_Aim of the task_: Please reproduce every line of the material below verbatim, with no changes.

_Exercise data_:
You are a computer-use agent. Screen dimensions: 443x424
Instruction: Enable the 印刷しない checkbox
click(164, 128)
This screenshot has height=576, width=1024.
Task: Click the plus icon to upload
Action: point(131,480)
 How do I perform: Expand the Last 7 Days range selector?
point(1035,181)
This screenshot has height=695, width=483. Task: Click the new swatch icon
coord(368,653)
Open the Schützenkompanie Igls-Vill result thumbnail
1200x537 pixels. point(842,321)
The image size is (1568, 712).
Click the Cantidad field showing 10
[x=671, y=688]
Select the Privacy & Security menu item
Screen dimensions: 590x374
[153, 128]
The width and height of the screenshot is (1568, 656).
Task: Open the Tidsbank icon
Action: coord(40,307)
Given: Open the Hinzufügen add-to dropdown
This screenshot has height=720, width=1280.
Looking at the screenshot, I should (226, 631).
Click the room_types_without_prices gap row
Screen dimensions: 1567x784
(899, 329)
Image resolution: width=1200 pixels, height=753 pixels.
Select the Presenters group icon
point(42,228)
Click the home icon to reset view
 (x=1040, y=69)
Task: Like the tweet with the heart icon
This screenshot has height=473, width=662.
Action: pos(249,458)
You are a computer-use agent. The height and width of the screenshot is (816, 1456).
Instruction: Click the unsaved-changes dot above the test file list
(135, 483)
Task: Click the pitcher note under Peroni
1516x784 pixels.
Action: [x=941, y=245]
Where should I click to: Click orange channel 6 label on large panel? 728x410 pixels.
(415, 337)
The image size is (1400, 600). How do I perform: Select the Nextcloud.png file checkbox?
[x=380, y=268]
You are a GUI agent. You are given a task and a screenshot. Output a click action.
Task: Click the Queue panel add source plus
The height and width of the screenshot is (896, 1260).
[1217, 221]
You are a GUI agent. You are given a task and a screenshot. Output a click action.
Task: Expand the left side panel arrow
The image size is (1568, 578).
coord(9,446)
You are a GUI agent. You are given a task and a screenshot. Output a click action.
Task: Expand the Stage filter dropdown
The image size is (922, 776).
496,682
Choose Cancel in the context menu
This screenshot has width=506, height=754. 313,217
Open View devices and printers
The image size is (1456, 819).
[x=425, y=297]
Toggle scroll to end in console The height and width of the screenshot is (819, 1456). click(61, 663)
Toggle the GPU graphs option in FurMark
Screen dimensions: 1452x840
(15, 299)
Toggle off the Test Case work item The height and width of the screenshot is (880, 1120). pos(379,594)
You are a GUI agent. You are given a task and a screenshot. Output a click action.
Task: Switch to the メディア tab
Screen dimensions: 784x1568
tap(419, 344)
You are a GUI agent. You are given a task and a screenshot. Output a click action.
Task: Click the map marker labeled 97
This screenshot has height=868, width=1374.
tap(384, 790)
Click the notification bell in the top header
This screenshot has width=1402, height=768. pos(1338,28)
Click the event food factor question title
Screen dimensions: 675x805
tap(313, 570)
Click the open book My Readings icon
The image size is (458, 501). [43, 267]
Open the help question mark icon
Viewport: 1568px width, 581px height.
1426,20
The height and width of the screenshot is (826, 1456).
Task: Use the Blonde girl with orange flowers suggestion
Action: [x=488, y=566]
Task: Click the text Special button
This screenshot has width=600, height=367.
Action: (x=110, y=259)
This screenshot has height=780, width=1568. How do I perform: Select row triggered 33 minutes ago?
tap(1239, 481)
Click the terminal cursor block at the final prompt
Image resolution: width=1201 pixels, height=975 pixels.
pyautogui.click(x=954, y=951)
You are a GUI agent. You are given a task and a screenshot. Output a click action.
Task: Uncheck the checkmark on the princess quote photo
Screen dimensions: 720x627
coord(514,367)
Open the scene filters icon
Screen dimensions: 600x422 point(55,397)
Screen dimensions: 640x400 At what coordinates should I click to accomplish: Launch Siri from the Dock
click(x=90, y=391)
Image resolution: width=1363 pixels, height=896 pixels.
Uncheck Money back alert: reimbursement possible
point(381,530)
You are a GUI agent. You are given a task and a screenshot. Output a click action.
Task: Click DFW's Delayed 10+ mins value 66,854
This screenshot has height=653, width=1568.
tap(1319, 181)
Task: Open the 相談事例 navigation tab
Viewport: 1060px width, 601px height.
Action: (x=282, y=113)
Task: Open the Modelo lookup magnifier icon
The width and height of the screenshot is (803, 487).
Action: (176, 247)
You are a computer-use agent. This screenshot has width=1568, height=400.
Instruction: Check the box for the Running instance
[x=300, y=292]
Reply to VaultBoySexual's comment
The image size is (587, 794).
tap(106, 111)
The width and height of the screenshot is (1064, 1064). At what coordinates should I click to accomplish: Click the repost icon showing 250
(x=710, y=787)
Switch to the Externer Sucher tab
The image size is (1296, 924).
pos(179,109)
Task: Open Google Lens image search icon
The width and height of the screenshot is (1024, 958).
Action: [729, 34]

_Output below_:
You are a computer-use agent. Screen dimensions: 443x424
Instruction: Enable the 印刷しない checkbox
click(164, 128)
This screenshot has height=576, width=1024.
Task: Click the plus icon to upload
Action: point(131,480)
 How do I perform: Expand the Last 7 Days range selector?
point(1035,181)
This screenshot has height=695, width=483. Task: Click the new swatch icon
coord(368,653)
Open the Schützenkompanie Igls-Vill result thumbnail
1200x537 pixels. point(842,321)
The image size is (1568, 712).
Click the Cantidad field showing 10
[x=671, y=688]
Select the Privacy & Security menu item
Screen dimensions: 590x374
[153, 128]
The width and height of the screenshot is (1568, 656).
Task: Open the Tidsbank icon
Action: coord(40,307)
Given: Open the Hinzufügen add-to dropdown
This screenshot has height=720, width=1280.
Looking at the screenshot, I should (226, 631).
Click the room_types_without_prices gap row
Screen dimensions: 1567x784
(899, 329)
Image resolution: width=1200 pixels, height=753 pixels.
Select the Presenters group icon
point(42,228)
Click the home icon to reset view
 (x=1040, y=69)
Task: Like the tweet with the heart icon
This screenshot has height=473, width=662.
Action: pos(249,458)
You are a computer-use agent. The height and width of the screenshot is (816, 1456).
Instruction: Click the unsaved-changes dot above the test file list
(135, 483)
Task: Click the pitcher note under Peroni
1516x784 pixels.
Action: [x=941, y=245]
Where should I click to: Click orange channel 6 label on large panel? 728x410 pixels.
(415, 337)
The image size is (1400, 600). How do I perform: Select the Nextcloud.png file checkbox?
[x=380, y=268]
You are a GUI agent. You are given a task and a screenshot. Output a click action.
Task: Click the Queue panel add source plus
The height and width of the screenshot is (896, 1260).
[1217, 221]
You are a GUI agent. You are given a task and a screenshot. Output a click action.
Task: Expand the left side panel arrow
The image size is (1568, 578).
coord(9,446)
You are a GUI agent. You are given a task and a screenshot. Output a click action.
Task: Expand the Stage filter dropdown
The image size is (922, 776).
496,682
Choose Cancel in the context menu
This screenshot has width=506, height=754. 313,217
Open View devices and printers
The image size is (1456, 819).
[x=425, y=297]
Toggle scroll to end in console The height and width of the screenshot is (819, 1456). click(61, 663)
Toggle the GPU graphs option in FurMark
Screen dimensions: 1452x840
(15, 299)
Toggle off the Test Case work item The height and width of the screenshot is (880, 1120). pos(379,594)
You are a GUI agent. You are given a task and a screenshot. Output a click action.
Task: Switch to the メディア tab
Screen dimensions: 784x1568
tap(419, 344)
You are a GUI agent. You are given a task and a screenshot. Output a click action.
Task: Click the map marker labeled 97
This screenshot has height=868, width=1374.
tap(384, 790)
Click the notification bell in the top header
This screenshot has width=1402, height=768. pos(1338,28)
Click the event food factor question title
Screen dimensions: 675x805
tap(313, 570)
Click the open book My Readings icon
The image size is (458, 501). [43, 267]
Open the help question mark icon
Viewport: 1568px width, 581px height.
1426,20
The height and width of the screenshot is (826, 1456).
Task: Use the Blonde girl with orange flowers suggestion
Action: [x=488, y=566]
Task: Click the text Special button
This screenshot has width=600, height=367.
Action: (x=110, y=259)
This screenshot has height=780, width=1568. How do I perform: Select row triggered 33 minutes ago?
tap(1239, 481)
Click the terminal cursor block at the final prompt
Image resolution: width=1201 pixels, height=975 pixels.
pyautogui.click(x=954, y=951)
You are a GUI agent. You are given a task and a screenshot. Output a click action.
Task: Uncheck the checkmark on the princess quote photo
Screen dimensions: 720x627
coord(514,367)
Open the scene filters icon
Screen dimensions: 600x422 point(55,397)
Screen dimensions: 640x400 At what coordinates should I click to accomplish: Launch Siri from the Dock
click(x=90, y=391)
Image resolution: width=1363 pixels, height=896 pixels.
Uncheck Money back alert: reimbursement possible
point(381,530)
You are a GUI agent. You are given a task and a screenshot. Output a click action.
Task: Click DFW's Delayed 10+ mins value 66,854
This screenshot has height=653, width=1568.
tap(1319, 181)
Task: Open the 相談事例 navigation tab
Viewport: 1060px width, 601px height.
Action: (x=282, y=113)
Task: Open the Modelo lookup magnifier icon
The width and height of the screenshot is (803, 487).
Action: (176, 247)
You are a computer-use agent. This screenshot has width=1568, height=400.
Instruction: Check the box for the Running instance
[x=300, y=292]
Reply to VaultBoySexual's comment
The image size is (587, 794).
tap(106, 111)
The width and height of the screenshot is (1064, 1064). At what coordinates should I click to accomplish: Click the repost icon showing 250
(x=710, y=787)
Switch to the Externer Sucher tab
The image size is (1296, 924).
pos(179,109)
Task: Open Google Lens image search icon
The width and height of the screenshot is (1024, 958).
Action: [729, 34]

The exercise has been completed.